Pemerintahan Presiden Prabowo Subianto tengah menyiapkan langkah besar dalam peta jalan transisi energi nasional. Salah satu agenda paling ambisius yang mencuat adalah target pengembangan Pembangkit Listrik Tenaga Surya (PLTS) dengan kapasitas mencapai 100 Gigawatt peak (GWp). Target raksasa ini bukan sekadar angka, melainkan sebuah upaya untuk menggeser paradigma energi Indonesia dari ketergantungan pada fosil menuju energi terbarukan yang berkelanjutan.
Namun, di balik besarnya angka tersebut, para pakar energi dan iklim memberikan catatan krusial. Mereka menekankan bahwa keberhasilan program ini tidak boleh hanya bertumpu pada proyek-proyek skala besar yang dikelola oleh korporasi raksasa atau negara semata. Agar memberikan dampak ekonomi yang nyata dan merata, model pengembangan PLTS harus menyentuh akar rumput, yakni desa-desa di seluruh pelosok Nusantara.
Transformasi Energi Hijau: Menakar Ambisi 100 GWp
Target 100 GWp PLTS merupakan lompatan kuantum bagi sektor energi Indonesia. Jika berhasil diimplementasikan, Indonesia berpotensi menjadi pemain utama dalam ekonomi hijau di Asia Tenggara.
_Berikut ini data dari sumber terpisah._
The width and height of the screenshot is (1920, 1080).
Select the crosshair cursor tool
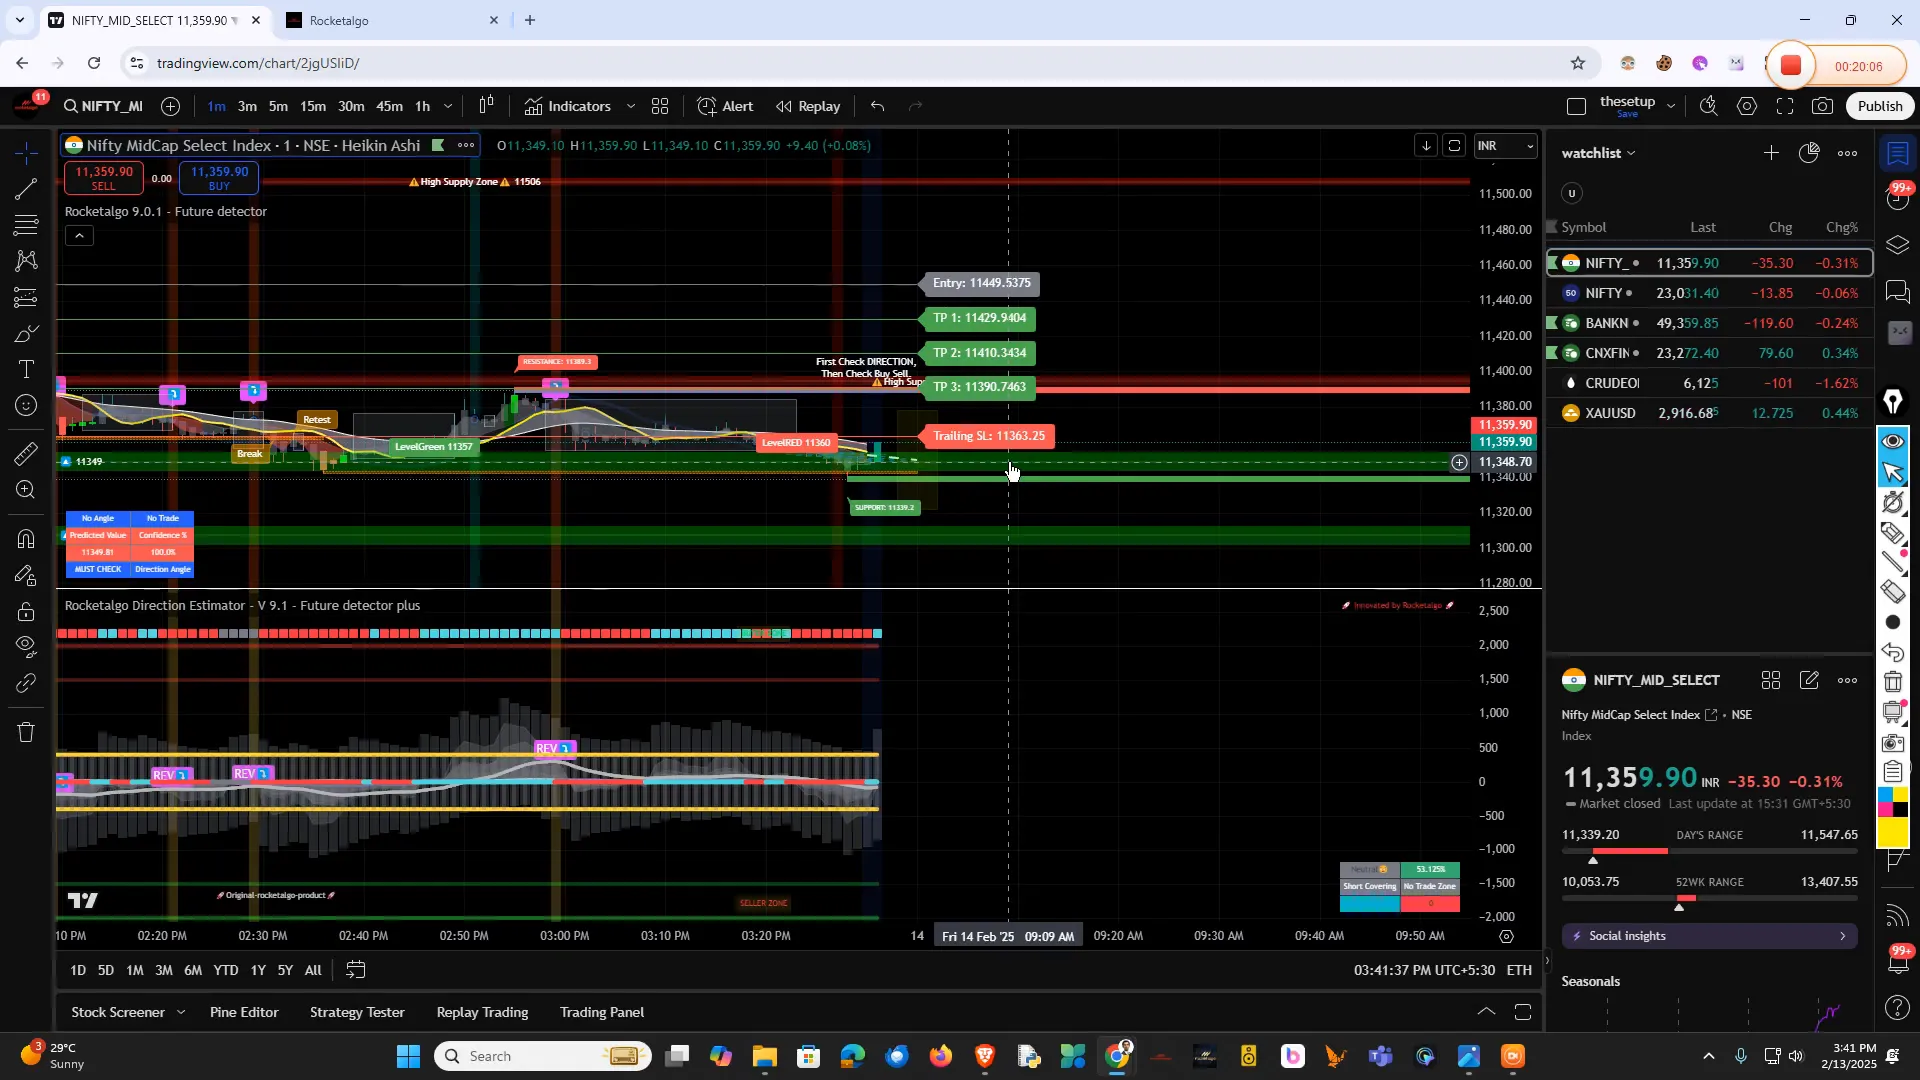click(x=25, y=155)
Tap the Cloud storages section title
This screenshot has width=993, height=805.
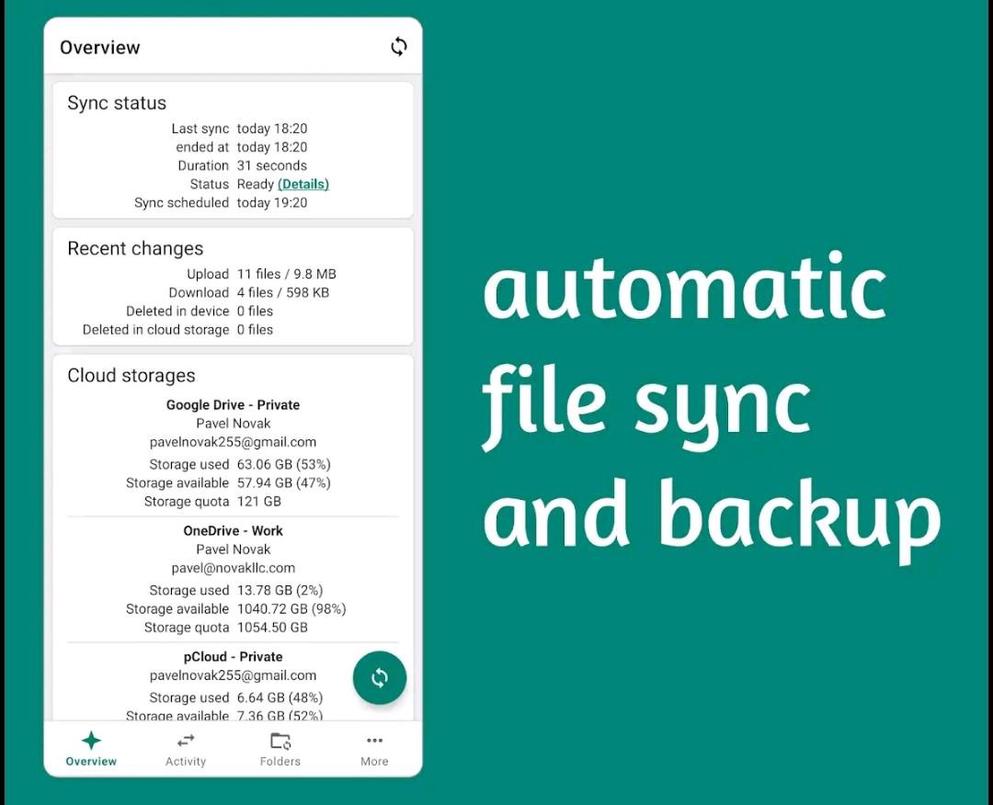131,376
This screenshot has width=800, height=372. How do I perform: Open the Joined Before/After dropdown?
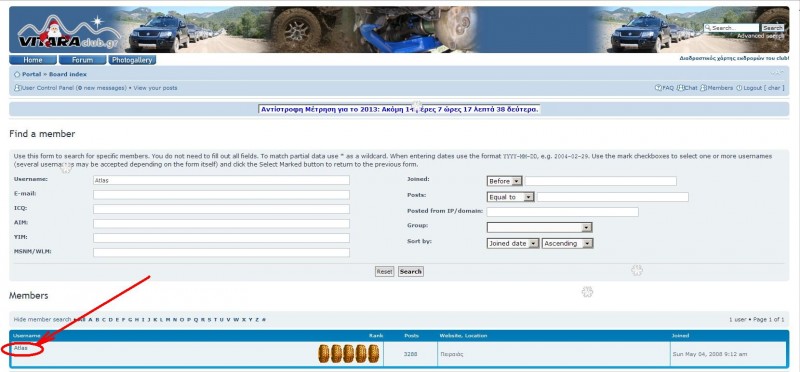point(505,181)
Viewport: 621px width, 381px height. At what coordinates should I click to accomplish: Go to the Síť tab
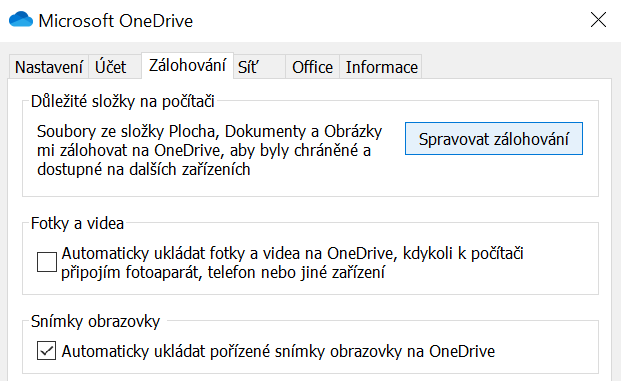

Energi surya, dengan ketersediaan sinar matahari yang melimpah sepanjang tahun di wilayah tropis, menjadi instrumen paling logis untuk mencapai target Net Zero Emission (NZE) yang telah dicanangkan pemerintah.
Sejauh ini, pengembangan energi terbarukan di Indonesia masih didominasi oleh tenaga air (hydro) dan panas bumi (geothermal). Meski keduanya sangat stabil, pengembangan infrastrukturnya memerlukan biaya investasi yang sangat tinggi dan lokasi yang sangat spesifik. Di sinilah PLTS hadir sebagai solusi yang lebih fleksibel, karena dapat diinstalasi di berbagai skala, mulai dari atap rumah tangga hingga lahan luas di kawasan industri.
Para ahli menilai bahwa ambisi Prabowo ini harus dibarengi dengan kesiapan regulasi yang kuat. Tanpa payung hukum yang menjamin kepastian investasi dan kemudahan akses bagi pengembang skala kecil, target 100 GWp tersebut berisiko hanya menjadi dokumen perencanaan tanpa eksekusi yang masif di lapangan.
Desentralisasi Energi: Mengubah Desa Menjadi Pusat Produksi
Salah satu poin utama yang disoroti oleh para pakar adalah urgensi desentralisasi energi. Selama ini, sistem kelistrikan Indonesia sangat bersifat sentralistik, di mana listrik diproduksi di pusat-pusat pembangkit besar dan didistribusikan melalui jaringan transmisi yang panjang menuju konsumen. Model ini memiliki kelemahan, terutama terkait efisiensi transmisi dan kerentanan terhadap gangguan teknis di jalur utama.